Angela fears her brother could face further targeting in Trinidad
as a convicted criminal.
“I know what he did was wrong -- we all know that,”
she says.
“But why deport him now, as a veteran, when he has already
served his country, and when he has already served his time? Why
make him pay twice?”
Under current laws, her brother cannot ask an immigration judge
for a pardon, even in light of his military service.
The proposed new immigration laws stand to further close off his
options.
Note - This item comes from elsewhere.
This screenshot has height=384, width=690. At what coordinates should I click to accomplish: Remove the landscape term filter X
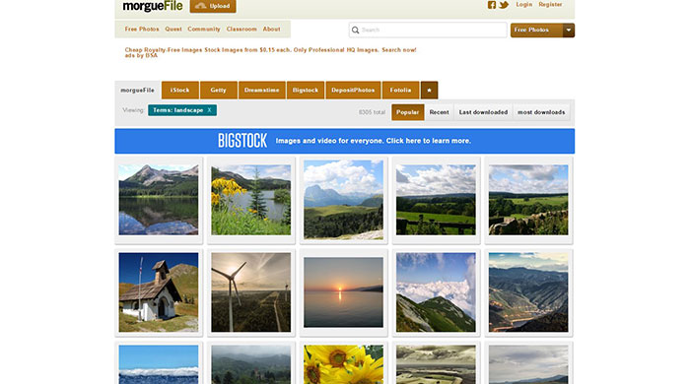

It’s not just HR 4437, the House bill everyone’s
protesting about.
The “compromise” legislation proposed by Senators Chuck
Hagel and Mel Martinez would also expand the grounds for deportation
of those convicted of crimes.
The Senate measure would still allow immigration officials to use
domestic military bases as detention facilities, and legalise the
practice of holding people indefinitely.
(A US Supreme Court ruling that President George Bush overstepped
his authority by detaining “war criminals” illegally
at Guantanamo Bay may put a temporary damper on this type of approach).
Angela knows there are those who will say her brother deserves no
second or third chances.
But what of the other foreign-born soldiers now coming back from
Iraq and Afghanistan?
Many may return home with troubled minds or substance abuse issues.
What happens when they run into problems?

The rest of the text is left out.